さらに、決算前に過度に上がりすぎていないか、セクター全体に資金が入っているか、指数の地合いが悪すぎないか、自分の損切りラインと株数が適切かも確認します。このチェックを通過した銘柄だけを売買対象にすれば、衝動買いはかなり減らせます。

特に重要なのは、チャートと決算の両方がそろっていることです。チャートだけが強い銘柄は短期資金の遊びで終わることがあります。決算だけが良い銘柄は、株価が動かず資金効率が悪くなることがあります。決算の実体と株価の反応が一致したときに、初めて優位性が生まれます。

まとめ

決算後にギャップアップし、5日移動平均線を割らずに推移する成長株は、市場の評価が大きく変わり始めた候補です。好決算、出来高急増、浅い押し目、5日線の支持が重なると、短期から中期の上昇トレンドに発展することがあります。

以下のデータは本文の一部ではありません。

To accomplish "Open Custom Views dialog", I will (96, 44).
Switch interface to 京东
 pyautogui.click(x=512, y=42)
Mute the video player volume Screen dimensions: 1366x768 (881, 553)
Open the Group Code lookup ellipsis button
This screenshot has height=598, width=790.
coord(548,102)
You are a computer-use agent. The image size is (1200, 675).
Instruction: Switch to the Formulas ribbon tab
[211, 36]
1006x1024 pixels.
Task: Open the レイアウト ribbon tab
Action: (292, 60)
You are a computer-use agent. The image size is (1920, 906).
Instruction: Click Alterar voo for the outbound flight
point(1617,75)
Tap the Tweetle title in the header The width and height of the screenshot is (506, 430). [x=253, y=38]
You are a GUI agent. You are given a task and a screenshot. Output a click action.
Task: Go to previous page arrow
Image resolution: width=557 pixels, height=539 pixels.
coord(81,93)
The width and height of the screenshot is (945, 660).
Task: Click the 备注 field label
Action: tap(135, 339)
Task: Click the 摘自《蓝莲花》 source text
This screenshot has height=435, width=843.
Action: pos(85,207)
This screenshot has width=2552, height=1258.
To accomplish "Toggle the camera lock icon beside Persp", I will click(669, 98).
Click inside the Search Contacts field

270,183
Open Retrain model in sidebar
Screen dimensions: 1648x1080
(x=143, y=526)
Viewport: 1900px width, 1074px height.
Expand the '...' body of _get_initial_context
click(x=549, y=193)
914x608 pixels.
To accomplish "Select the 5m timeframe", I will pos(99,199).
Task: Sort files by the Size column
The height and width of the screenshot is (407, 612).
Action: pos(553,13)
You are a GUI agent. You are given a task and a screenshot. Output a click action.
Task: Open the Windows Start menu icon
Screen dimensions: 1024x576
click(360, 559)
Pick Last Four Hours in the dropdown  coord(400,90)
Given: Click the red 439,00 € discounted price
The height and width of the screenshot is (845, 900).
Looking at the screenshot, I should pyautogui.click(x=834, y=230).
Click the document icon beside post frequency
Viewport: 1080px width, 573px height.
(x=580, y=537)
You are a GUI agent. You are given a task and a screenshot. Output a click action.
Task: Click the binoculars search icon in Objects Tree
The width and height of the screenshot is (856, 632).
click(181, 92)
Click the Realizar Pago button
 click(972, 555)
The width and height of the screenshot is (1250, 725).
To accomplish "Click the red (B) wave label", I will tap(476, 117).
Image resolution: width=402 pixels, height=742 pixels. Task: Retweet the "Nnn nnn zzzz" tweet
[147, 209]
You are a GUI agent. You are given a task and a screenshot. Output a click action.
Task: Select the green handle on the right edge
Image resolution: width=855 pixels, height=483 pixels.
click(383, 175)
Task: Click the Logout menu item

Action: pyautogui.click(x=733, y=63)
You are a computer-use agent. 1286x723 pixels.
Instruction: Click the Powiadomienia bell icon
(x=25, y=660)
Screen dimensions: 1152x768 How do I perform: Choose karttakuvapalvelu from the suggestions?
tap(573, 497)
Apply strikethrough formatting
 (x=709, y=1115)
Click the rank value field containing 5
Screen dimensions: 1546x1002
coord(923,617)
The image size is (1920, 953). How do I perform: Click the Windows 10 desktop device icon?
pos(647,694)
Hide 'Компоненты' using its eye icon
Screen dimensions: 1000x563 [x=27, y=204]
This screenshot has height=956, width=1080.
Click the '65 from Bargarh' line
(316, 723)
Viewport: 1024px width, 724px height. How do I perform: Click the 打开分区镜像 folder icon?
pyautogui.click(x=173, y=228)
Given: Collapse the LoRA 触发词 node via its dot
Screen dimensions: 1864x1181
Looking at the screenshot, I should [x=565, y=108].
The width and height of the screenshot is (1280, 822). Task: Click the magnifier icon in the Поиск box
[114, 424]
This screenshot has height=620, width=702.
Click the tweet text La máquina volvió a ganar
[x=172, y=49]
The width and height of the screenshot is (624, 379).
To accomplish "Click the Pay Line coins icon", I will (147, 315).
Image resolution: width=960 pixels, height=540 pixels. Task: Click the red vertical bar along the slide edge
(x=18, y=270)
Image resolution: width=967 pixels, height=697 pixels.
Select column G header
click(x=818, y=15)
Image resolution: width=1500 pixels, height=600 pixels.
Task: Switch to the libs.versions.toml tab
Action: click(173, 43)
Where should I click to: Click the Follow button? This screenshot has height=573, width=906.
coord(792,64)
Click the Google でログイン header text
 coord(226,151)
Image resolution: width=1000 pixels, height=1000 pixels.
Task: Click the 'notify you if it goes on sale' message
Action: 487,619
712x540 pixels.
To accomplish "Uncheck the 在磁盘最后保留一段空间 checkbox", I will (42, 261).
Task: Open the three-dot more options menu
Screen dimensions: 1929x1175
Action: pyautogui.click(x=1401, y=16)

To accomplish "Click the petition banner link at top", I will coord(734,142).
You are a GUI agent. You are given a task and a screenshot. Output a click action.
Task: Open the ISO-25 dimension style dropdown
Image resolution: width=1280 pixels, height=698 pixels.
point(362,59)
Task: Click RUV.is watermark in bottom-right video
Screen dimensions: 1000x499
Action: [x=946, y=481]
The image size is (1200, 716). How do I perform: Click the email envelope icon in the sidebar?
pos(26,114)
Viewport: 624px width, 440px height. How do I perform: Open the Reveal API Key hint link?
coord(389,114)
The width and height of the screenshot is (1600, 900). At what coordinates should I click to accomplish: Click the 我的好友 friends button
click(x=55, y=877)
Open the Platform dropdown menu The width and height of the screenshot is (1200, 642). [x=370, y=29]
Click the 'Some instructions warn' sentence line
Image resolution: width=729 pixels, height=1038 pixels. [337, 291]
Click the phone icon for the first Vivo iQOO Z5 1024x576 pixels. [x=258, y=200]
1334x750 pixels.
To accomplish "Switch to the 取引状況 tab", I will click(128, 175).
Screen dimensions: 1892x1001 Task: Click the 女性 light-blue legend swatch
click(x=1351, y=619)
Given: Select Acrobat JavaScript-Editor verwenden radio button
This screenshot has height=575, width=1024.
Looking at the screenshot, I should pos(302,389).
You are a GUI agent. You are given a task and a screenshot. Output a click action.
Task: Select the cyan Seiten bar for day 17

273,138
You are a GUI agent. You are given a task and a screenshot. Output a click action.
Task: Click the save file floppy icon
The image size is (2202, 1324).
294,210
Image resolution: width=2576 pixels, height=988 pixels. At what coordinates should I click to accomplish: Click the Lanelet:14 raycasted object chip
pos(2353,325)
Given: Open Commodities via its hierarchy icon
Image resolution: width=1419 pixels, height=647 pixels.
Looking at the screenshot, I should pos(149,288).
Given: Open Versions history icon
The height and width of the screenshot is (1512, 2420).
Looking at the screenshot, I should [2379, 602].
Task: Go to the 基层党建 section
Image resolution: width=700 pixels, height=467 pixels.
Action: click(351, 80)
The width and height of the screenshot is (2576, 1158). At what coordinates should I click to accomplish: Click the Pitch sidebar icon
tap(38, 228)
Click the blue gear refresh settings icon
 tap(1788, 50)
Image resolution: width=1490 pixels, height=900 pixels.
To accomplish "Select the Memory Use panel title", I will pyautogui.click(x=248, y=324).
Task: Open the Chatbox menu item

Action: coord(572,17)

ただし、重要なのは飛びつかないことです。決算翌日の値上がり率だけで判断せず、数日間の値動きを見て、5日線を守るか、出来高がどう変化するか、ギャップを維持できるかを確認します。買いは一括ではなく分割し、損切りは終値での5日線割れやギャップ上限割れを基準にします。

この戦略の本質は、完璧な底値を当てることではありません。強い決算を出した銘柄が、市場で再評価される初期段階を見つけ、短期需給が崩れるまでは利益を伸ばすことです。決算の中身、チャート、出来高、地合い、ポジション管理を一体で見ることで、単なる材料株売買ではなく、再現性のある成長株投資に近づけることができます。